:: EXERCISE SET ::
1/ In the Cucumber testing discussion below, what class does the reply use to return either a headless or a regular WebDriver?
2/ Write the next part of the Cucumber testing discussion below, starting after its last sentence.

#### EXTRACT

I’m working on automated testing for web apps using Cucumber framework. Right now I have test steps configured to work with a headless browser solution, which runs pretty fast and works great for most cases.
But sometimes I need to run these same test scenarios using Selenium WebDriver with a real browser to debug issues or see what’s actually happening on screen.
I’m thinking about two ways to handle this:
- Make each step definition smart enough to detect which browser type to use based on some configuration setting
- Create separate step definition files for each browser type and load the right ones depending on my test run
Which approach would you recommend for this kind of dual browser setup?
Option 1 is way more maintainable, but I’d tweak the implementation. Don’t make each step definition handle browser detection - create an abstraction layer at the driver level instead. I use a WebDriverManager class that returns either headless or regular WebDriver based on a command line parameter or config setting. Your step definitions stay clean and focused on test logic, not browser management. You can switch between modes without touching any test code. Just heads up - headless browsers behave differently sometimes. I’ve seen viewport size differences and weird file download handling, so you’ll probably need some environment-specific configs for those edge cases.

########
#### INFORMATION SHOWN

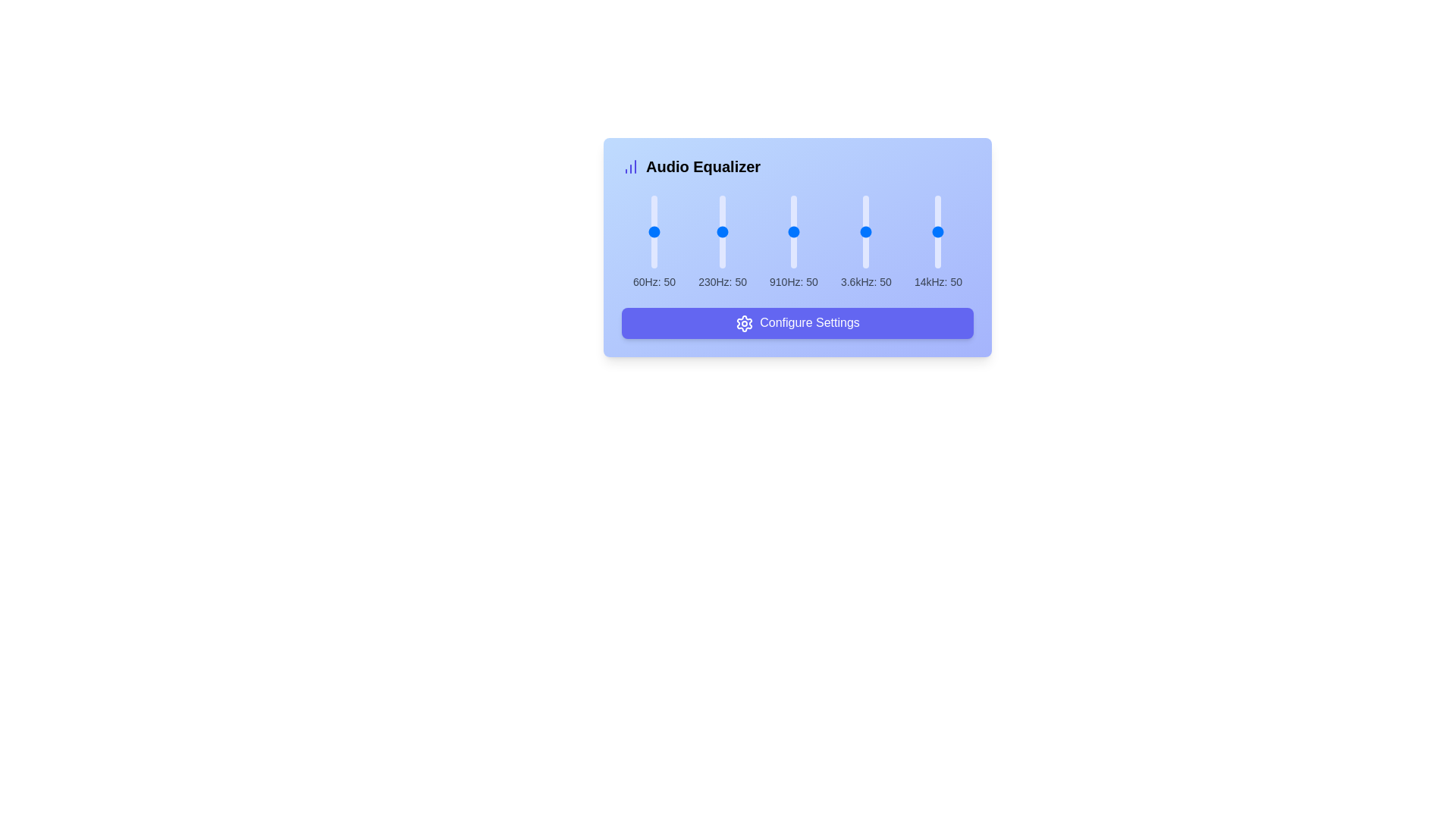 Image resolution: width=1456 pixels, height=819 pixels. Describe the element at coordinates (937, 221) in the screenshot. I see `the 14kHz equalizer` at that location.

########

:: ANSWERS BY ITEM NUMBER ::
1/ A WebDriverManager class.

2/
I’d go with option 1 too after doing this on several projects. Set up a factory pattern or config class to handle the browser switching - I usually use environment variables or config files to control which browser gets spun up. Watch out for headless browsers though - they act differently than full browsers, especially with JavaScript timing and element visibility. You’ll probably need conditional waits or assertions in your step definitions for these edge cases. Saved me tons of debugging time when tests would pass headless but fail in regular browser mode.
i’ve tried both methods, but option 1 is def the way to go. keeps things organized and avoids duplicated code. Just make sure to handle the config carefully!